**What to produce**
Copy word for word the stretch of the material from the line containing "Identify the location of y-tick-label: 10." through the line containing "legend-label: -42 à -39% is", both included.

-- Opening Marker --

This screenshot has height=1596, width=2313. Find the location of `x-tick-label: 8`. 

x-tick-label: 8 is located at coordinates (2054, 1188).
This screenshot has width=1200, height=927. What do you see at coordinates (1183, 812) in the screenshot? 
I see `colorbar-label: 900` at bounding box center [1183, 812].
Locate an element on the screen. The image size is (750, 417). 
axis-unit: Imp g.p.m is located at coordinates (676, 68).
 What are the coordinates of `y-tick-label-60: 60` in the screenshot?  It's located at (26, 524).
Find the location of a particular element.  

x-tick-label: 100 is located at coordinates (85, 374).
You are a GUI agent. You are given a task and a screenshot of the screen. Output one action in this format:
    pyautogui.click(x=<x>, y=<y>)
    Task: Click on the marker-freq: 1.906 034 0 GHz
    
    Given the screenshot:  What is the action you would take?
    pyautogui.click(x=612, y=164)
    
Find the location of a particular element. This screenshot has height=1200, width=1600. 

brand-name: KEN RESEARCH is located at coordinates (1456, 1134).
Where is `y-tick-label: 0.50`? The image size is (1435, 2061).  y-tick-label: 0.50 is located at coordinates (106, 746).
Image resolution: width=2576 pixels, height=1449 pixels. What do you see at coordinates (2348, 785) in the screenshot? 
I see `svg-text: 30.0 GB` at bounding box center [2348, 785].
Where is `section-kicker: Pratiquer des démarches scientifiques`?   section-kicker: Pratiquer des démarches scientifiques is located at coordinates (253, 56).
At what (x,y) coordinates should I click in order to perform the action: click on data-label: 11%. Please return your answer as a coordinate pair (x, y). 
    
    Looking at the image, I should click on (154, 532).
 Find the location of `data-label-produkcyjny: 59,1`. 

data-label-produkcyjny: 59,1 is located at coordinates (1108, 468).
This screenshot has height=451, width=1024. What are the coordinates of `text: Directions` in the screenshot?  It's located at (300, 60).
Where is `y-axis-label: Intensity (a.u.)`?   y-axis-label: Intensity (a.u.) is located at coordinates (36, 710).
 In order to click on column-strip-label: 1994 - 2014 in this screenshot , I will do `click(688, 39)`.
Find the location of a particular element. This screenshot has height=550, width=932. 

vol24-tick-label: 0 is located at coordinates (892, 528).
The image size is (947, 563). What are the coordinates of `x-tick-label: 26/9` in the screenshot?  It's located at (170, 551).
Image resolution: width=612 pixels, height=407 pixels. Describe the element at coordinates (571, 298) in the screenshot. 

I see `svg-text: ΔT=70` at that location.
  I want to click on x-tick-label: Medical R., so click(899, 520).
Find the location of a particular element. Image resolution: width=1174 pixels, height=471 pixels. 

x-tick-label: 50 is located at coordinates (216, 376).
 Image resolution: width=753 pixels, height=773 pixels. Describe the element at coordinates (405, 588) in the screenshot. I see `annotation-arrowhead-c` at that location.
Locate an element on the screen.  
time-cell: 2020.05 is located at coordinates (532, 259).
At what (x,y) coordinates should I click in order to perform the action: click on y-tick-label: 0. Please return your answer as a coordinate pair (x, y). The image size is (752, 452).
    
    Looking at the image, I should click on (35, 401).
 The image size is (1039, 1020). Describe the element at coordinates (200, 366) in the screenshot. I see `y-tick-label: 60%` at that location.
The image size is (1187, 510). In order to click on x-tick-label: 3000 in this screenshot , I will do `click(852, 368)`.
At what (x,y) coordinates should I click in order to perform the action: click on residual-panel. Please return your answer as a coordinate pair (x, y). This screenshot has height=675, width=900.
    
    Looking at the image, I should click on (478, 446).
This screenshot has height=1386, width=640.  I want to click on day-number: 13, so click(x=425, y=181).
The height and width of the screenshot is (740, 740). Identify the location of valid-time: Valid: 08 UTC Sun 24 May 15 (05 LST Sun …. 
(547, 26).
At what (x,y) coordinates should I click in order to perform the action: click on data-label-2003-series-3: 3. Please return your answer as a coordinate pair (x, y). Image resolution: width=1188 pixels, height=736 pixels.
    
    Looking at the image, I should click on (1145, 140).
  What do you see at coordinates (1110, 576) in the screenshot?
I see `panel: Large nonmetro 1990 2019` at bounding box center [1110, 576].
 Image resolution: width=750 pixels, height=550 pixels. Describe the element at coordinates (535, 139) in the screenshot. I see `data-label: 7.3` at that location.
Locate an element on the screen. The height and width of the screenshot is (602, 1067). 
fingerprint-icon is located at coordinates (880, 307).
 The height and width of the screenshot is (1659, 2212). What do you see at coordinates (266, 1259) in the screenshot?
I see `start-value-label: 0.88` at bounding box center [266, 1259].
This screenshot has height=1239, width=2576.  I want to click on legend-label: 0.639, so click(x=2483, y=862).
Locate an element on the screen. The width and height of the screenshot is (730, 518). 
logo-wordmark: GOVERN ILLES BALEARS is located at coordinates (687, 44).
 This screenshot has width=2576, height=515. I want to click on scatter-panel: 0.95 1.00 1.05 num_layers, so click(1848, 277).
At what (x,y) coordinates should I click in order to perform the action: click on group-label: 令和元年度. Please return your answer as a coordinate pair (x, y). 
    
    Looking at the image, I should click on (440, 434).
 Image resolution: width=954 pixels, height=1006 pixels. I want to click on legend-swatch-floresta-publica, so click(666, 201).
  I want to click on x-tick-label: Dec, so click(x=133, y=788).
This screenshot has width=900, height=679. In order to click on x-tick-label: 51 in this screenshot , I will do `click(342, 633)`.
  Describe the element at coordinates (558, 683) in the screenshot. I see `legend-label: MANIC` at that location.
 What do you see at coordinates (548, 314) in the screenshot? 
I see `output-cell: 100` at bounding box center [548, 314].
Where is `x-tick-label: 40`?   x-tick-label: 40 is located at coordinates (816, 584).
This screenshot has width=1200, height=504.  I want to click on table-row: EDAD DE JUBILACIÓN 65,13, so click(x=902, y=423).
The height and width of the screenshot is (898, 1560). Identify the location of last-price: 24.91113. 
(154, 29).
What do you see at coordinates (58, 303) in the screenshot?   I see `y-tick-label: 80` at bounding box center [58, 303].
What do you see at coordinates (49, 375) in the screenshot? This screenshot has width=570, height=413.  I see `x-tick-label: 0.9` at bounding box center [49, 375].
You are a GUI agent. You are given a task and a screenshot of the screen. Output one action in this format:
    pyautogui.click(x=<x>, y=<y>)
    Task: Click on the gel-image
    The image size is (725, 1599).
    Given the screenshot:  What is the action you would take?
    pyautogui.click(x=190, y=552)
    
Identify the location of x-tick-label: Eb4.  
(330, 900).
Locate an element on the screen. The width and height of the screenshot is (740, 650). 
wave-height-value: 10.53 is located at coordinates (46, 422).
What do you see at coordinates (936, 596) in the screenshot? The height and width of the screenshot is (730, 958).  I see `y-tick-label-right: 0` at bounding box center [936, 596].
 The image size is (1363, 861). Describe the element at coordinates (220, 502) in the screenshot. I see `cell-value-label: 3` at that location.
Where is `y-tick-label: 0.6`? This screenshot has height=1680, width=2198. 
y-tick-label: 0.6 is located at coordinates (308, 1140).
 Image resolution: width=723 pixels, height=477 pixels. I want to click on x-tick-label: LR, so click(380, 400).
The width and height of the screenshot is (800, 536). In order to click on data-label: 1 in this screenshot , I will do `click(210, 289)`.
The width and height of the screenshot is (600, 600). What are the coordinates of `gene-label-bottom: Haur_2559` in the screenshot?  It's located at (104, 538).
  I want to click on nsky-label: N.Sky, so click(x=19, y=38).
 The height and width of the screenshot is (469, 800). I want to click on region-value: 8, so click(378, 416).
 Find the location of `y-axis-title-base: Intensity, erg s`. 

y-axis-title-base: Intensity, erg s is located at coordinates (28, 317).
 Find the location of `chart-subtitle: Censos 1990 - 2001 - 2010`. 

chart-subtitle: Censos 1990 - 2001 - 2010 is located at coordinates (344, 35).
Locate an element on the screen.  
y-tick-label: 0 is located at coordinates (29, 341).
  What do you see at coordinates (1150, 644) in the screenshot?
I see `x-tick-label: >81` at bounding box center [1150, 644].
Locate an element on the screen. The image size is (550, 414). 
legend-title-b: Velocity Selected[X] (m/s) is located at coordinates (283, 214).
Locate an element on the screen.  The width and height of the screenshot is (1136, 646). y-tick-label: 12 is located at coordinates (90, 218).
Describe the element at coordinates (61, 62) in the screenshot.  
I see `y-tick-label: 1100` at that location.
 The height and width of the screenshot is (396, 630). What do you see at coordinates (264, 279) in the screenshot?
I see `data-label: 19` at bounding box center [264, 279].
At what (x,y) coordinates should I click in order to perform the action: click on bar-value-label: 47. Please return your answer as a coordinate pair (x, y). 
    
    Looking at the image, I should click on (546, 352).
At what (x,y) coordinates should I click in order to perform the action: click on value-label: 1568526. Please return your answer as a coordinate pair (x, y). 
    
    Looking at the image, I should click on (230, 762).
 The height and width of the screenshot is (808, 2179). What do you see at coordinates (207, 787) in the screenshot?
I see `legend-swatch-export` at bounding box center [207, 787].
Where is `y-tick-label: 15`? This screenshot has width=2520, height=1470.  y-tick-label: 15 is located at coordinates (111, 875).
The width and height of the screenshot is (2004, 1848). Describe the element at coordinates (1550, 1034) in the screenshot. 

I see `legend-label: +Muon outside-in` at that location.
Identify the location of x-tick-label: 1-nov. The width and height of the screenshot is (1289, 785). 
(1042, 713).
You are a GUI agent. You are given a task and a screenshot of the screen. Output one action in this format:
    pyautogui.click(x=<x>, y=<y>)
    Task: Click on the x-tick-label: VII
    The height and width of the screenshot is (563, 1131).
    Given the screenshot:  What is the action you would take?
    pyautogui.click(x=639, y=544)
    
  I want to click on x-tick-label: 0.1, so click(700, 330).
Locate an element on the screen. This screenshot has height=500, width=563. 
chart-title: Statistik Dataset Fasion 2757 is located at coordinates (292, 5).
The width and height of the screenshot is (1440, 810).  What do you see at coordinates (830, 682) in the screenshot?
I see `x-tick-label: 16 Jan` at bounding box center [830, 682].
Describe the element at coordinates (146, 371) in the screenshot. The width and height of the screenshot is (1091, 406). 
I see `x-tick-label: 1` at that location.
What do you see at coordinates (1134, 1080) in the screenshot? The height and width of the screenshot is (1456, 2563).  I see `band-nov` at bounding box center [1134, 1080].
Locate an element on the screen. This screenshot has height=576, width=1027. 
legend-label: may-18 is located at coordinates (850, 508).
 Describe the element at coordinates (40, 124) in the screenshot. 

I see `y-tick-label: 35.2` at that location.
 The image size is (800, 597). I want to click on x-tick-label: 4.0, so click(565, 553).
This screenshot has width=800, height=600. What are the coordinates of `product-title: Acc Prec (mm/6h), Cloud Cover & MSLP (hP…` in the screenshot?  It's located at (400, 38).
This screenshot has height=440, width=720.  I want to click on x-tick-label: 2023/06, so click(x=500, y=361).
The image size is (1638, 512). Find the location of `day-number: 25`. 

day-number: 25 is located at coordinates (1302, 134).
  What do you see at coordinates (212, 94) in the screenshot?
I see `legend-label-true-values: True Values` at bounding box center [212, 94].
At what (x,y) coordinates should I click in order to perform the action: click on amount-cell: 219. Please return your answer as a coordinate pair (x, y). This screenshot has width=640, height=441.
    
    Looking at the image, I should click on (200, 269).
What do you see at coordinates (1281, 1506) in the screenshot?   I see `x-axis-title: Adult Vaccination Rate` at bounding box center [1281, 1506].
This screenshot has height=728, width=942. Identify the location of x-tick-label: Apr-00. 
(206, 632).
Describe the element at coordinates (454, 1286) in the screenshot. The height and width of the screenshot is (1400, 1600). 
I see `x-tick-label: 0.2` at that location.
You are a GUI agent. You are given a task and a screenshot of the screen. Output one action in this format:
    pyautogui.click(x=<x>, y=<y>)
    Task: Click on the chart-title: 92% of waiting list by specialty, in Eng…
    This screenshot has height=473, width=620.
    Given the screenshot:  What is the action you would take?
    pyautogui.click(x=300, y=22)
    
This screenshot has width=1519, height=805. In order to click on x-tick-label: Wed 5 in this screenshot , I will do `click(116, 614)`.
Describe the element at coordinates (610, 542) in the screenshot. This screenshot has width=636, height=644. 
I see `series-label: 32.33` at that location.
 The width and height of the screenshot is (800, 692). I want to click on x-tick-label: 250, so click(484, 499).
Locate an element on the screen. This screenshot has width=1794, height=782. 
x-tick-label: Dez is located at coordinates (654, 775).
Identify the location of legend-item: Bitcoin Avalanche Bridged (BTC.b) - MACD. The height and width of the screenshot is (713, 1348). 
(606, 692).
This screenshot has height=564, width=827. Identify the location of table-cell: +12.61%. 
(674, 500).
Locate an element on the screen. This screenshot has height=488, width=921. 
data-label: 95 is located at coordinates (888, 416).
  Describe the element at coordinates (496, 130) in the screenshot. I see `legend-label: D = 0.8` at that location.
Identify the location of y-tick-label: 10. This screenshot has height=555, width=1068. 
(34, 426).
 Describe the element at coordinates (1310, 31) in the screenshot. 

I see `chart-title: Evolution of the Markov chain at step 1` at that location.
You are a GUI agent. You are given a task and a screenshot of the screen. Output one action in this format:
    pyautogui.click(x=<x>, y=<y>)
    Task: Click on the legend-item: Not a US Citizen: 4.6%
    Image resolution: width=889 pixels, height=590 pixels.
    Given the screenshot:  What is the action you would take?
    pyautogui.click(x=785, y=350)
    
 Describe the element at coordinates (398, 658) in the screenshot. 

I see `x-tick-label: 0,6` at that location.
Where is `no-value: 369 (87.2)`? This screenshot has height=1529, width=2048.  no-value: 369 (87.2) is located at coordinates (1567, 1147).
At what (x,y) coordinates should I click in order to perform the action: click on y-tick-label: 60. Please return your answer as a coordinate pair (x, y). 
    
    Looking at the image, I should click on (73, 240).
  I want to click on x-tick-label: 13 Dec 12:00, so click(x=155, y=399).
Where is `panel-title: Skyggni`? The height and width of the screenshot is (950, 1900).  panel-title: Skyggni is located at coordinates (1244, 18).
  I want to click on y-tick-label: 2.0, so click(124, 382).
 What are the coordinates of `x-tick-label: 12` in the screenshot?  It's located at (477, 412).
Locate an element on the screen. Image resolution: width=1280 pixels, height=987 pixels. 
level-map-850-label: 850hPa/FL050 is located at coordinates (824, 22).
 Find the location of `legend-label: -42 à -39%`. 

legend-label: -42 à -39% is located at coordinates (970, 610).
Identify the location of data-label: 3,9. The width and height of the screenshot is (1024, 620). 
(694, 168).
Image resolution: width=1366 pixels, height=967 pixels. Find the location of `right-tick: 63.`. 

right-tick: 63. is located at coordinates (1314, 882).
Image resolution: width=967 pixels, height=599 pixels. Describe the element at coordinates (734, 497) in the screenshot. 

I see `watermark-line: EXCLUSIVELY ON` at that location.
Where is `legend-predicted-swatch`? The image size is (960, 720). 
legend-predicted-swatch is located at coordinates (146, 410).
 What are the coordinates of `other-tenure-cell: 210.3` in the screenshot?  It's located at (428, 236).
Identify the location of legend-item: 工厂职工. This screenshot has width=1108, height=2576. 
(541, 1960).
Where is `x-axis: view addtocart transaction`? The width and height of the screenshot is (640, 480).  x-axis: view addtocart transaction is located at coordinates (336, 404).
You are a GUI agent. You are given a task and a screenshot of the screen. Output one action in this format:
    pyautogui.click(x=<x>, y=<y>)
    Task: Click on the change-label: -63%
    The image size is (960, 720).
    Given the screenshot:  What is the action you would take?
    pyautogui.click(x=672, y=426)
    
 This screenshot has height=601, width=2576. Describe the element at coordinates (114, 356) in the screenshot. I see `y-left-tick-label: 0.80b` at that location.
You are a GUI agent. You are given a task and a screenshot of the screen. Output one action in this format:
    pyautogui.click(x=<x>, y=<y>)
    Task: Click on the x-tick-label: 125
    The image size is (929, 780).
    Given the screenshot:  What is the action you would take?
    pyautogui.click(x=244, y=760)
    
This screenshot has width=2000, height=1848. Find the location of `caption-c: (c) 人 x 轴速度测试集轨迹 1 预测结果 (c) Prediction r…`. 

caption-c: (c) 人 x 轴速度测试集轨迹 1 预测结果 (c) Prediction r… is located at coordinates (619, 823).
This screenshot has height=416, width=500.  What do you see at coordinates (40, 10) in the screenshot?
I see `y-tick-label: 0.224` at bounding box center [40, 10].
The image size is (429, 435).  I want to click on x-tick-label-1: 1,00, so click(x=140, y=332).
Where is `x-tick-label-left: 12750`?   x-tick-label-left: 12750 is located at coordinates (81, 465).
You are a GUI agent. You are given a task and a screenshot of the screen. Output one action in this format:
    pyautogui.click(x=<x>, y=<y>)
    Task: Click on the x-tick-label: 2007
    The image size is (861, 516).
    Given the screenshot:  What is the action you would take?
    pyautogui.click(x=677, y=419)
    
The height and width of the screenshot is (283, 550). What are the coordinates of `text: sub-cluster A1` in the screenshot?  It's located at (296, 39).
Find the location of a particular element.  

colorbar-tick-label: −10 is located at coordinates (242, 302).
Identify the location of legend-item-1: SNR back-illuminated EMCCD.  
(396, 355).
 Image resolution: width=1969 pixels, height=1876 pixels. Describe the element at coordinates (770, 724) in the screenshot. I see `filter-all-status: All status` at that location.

-- Closing Marker --

**Response to this exercise**
Identify the location of y-tick-label: 10. This screenshot has height=555, width=1068. 
(34, 426).
 Describe the element at coordinates (1310, 31) in the screenshot. 

I see `chart-title: Evolution of the Markov chain at step 1` at that location.
You are a GUI agent. You are given a task and a screenshot of the screen. Output one action in this format:
    pyautogui.click(x=<x>, y=<y>)
    Task: Click on the legend-item: Not a US Citizen: 4.6%
    Image resolution: width=889 pixels, height=590 pixels.
    Given the screenshot:  What is the action you would take?
    pyautogui.click(x=785, y=350)
    
 Describe the element at coordinates (398, 658) in the screenshot. 

I see `x-tick-label: 0,6` at that location.
Where is `no-value: 369 (87.2)`? This screenshot has height=1529, width=2048.  no-value: 369 (87.2) is located at coordinates (1567, 1147).
At what (x,y) coordinates should I click in order to perform the action: click on y-tick-label: 60. Please return your answer as a coordinate pair (x, y). 
    
    Looking at the image, I should click on (73, 240).
  I want to click on x-tick-label: 13 Dec 12:00, so click(x=155, y=399).
Where is `panel-title: Skyggni`? The height and width of the screenshot is (950, 1900).  panel-title: Skyggni is located at coordinates (1244, 18).
  I want to click on y-tick-label: 2.0, so click(124, 382).
 What are the coordinates of `x-tick-label: 12` in the screenshot?  It's located at (477, 412).
Locate an element on the screen. Image resolution: width=1280 pixels, height=987 pixels. 
level-map-850-label: 850hPa/FL050 is located at coordinates (824, 22).
 Find the location of `legend-label: -42 à -39%`. 

legend-label: -42 à -39% is located at coordinates (970, 610).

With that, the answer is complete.